Pienso que hoy sigue existiendo un nacionalismo o una identidad auténtica de los navarros. El concepto de nacionalismo puede tener muchas acepciones, aquí simplemente me refiero al sentimiento de pertenecer a esta tierra nuestra, con todas sus peculiaridades, a la memoria colectiva de nuestra identidad histórica. Pueden resultar similares los conceptos de patria, pueblo, nación o estado, sin querer profundizar en sus diferencias.
Leía hace unos días que no se puede hablar de un sentimiento navarro en el siglo XVI y que la unión a España no supuso un trauma para Navarra. Se expresaban así quienes hoy niegan nuestra identidad y tampoco admiten que mucho menos esa identidad existió antes de la conquista. Es evidente que hubo navarros que en 1512 apoyaron a España pero otros muchos se sintieron verdaderos navarros y nunca españoles, igual que ahora. Pasan los tiempos pero frecuentemente se mantienen las convicciones. Un ejemplo, San Francisco de Xabier, nuestro patrono, muchas veces manejado, dijo literalmente: "Soy navarro de nacimiento y mi lengua natural es el vizcaíno (euskera)". Navarros también como el mariscal Pedro de Navarra, los hermanos de San Francisco de Xabier, los defensores de Pamplona, Estella, Sangüesa, Tudela, Noáin, Amaiur, Hondarribia y tantos otros que fueron encarcelados, torturados, desterrados, que perdieron sus bienes y que dieron incluso su vida por defender a sus reyes navarros, luchando contra los invasores españoles. Por supuesto que todos estos vivieron su sentimiento de navarros y sufrieron la pérdida de sus reyes, de sus costumbres y de su libertad, y más al pasar a ser meros servidores de unos conquistadores extranjeros nombrados jefes, casi siempre despóticos, en lo civil y en lo religioso. Conservamos los nombres de muchos de aquellos luchadores.

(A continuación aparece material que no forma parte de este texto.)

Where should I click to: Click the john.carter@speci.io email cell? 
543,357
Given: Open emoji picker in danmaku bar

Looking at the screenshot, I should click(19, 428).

La eliminación de este sentimiento de navarros ha sido una tarea larga de los vencedores y aun hoy, aunque celebren el día de su Navarra, intentan con el engaño, la mentira y la negación de los hechos más evidentes hacer desaparecer nuestra identidad. La amnesia de nuestra propia historia es la baza más importante que utilizan los sucesores de aquellos invasores, para que perdamos nuestra identidad lingüística (el euskera), ¡cómo odian nuestra lengua!, nuestra identidad cultural y nacional. Cada día estamos sufriendo este ataque a nuestro sentimiento de navarros.